What to do if your husband is in the passenger seat (or absent) on the parenthood journey.
Recently I heard a story of a woman who went with her family to the supermarket. She came back home with the kids and the groceries, but without her husband. She simply forgot about him and left him in the store, only realizing her mistake when he called and asked furiously, “Where are you?”
But maybe the better question in some marriages is. “Where are you, Dad? Where did my husband and teammate go?”
It’s not all that unusual for one spouse to stop driving the minivan of parenthood, and instead move into the passenger seat (or maybe the back seat, or in a second car). For whatever reason, it feel like their emotional GPS is broken, unable to follow the needs of loved ones.
It’s hard for me to write about absentee parents, and fathers specifically, because my own father knew how to love his daughters and was never ashamed to show it. But now that I have some perspective on it, I think that the deep relationship between us only came to be because my mother made a place for it. My kindergarten was near her place of work, but it was my father who took me to school every day. We never took the tram, we always left early and walked the distance (roughly the three tram stops). It gave us time to talk.
Now, when I want to work on a problem, I still walk the same route in my hometown. My father is no longer alive, but in a sense, on those small streets, we walk together.
He cooked our dinners. It was in the seventies when most men didn’t even know where to find salt in the kitchen. My mom absolutely hated the mess he left behind, but instinctively she knew that the strange soups and pasta he cooked were more important. And then, there were our trips. Since he worked with athletes, we often joined him at training camps. We had a chance to get to know our dad in a broader context—as an employee, a colleague, and simply as an ordinary man in his good and bad moments. It helped to create a genuine and stable relationship between us.
And, looking back, it taught me that a father does not have to be a superhero or a five-star chef. He just needs to be a father. Because fatherly love is a little different from a mother’s love, but it is equally beautiful.
In my experience, mothers open up a protective umbrella over their children, while fathers encourage taking of necessary risks. They encourage courage and breaking out of comfort zones. They support independence and self-reliance, without the redundant safeguards that mothers provide. A father’s tender but assertive discipline teaches kids to take responsibility for who they are, what they do and for what kind of a person they are to those who love them.
A daughter of a wisely loving father is more confident as an adult woman; a son better understands what it means to be a man and to create strong bonds, with a woman, and with his children.

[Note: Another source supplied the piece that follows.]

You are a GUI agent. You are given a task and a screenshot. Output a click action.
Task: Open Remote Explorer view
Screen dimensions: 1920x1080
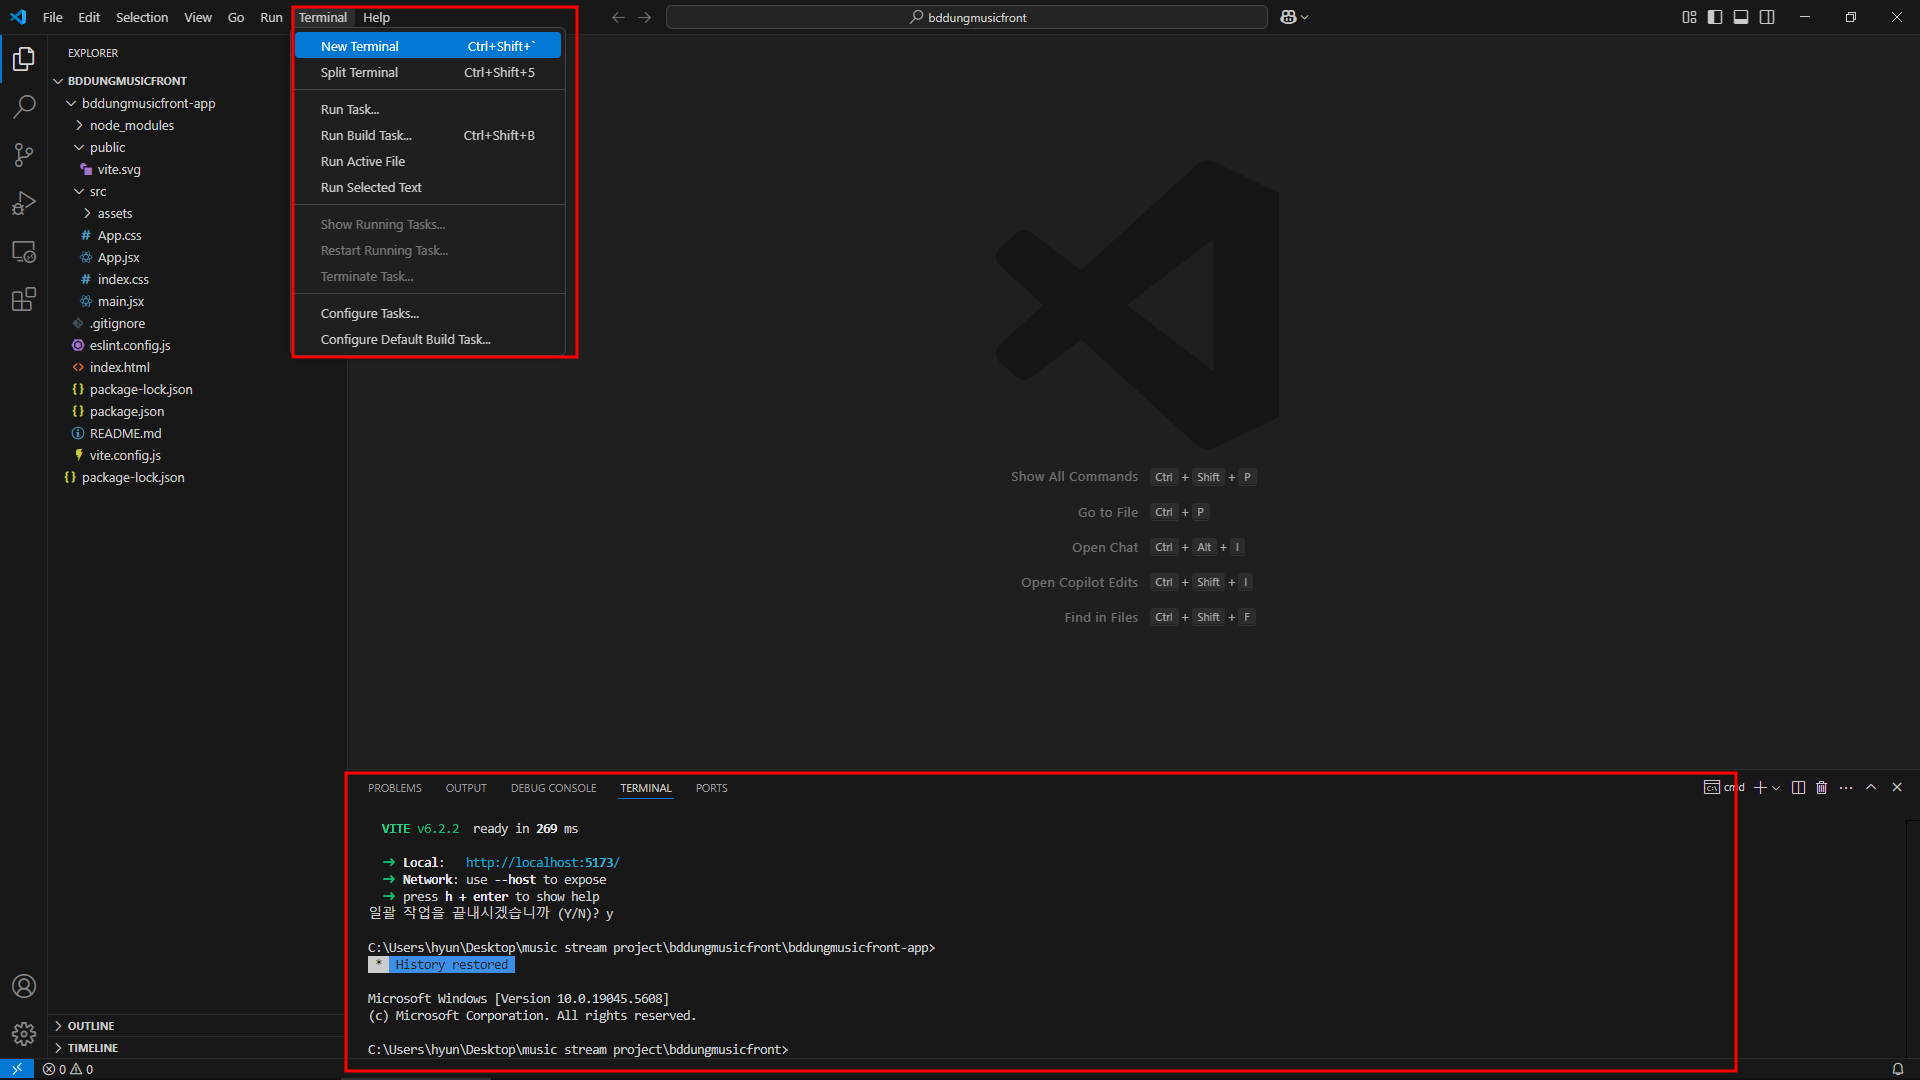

But it still happens: The father who is present in the family only physically. Maybe he’s distant, only forced to act like a parent only in extreme situations. Maybe he needs firm prompts like: “Go talk to your son.” Maybe he only asks about school days and shows interest in little else. Or he’s a weekend dad, trying to make up for his physical (or mental) absence during the workweek.
We tend to absolve fathers easily, which might be part of the problem. Especially if he’s the financial breadwinner. But a parent’s job isn’t just to set the child up in the world, but to make sure he feels good in it, regardless of whether he has three cars or only a scooter or needs to walk to school.
Another part of the problem is that sometimes men are not well prepared themselves. Sometimes they’ve been raised by distant fathers and can’t break the cycle. Or they have the wrong disposition.
In psychology, we talk about a pattern of rigid behavior seen in men: There are many men who want to be good fathers. They are cool, open-minded, they know how to listen and how to express their opinion, but at the same time, they are emotionally blocked. They are not able to identify and convey their feelings. They are a little embarrassed, a little afraid, they don’t enjoy the emotional closeness, so they don’t engage. In spite of themselves, they create mostly superficial relationships. Sometimes they only become comfortable with emotion and affection in their role as grandfathers.
So can you help a man to be a better dad?
Long story short: Yes. You can help by creating a situation which will help him establish a relationship with his child.
Remember the father from Kramer vs Kramer? A workaholic, he awakens to fatherhood when he needs to make breakfast for his son and discovers that he doesn’t have to do it the way his wife did! He clumsily teaches his son to prepare a French toast, and somewhere in the smoke, over the burnt pan, appears the first flicker of feelings between father and son.
So think about when it’s good to remove yourself from the room, in order to make a little more room for fatherly love. And I mean that. Go on strike. Tell your husband how you feel about the status quo. Tell him you don’t want to always be the driver or the chef. Take a break from the family life for a week.
You can visit a friend and be in telephone contact with your child. Monitor the situation if you’re concerned, but don’t interfere. Maybe it will be a bumpy ride, but there will be an adventure and conversation, and fatherly feelings will certainly come through.
There are many ways to spend some quality father-son time. and it doesn’t even require a special fishing trip. Just participating in daily life can help create that missing bond. The point is not to be a father for the holidays (the weekends, the camping, the good times), but a father from the heart for all times.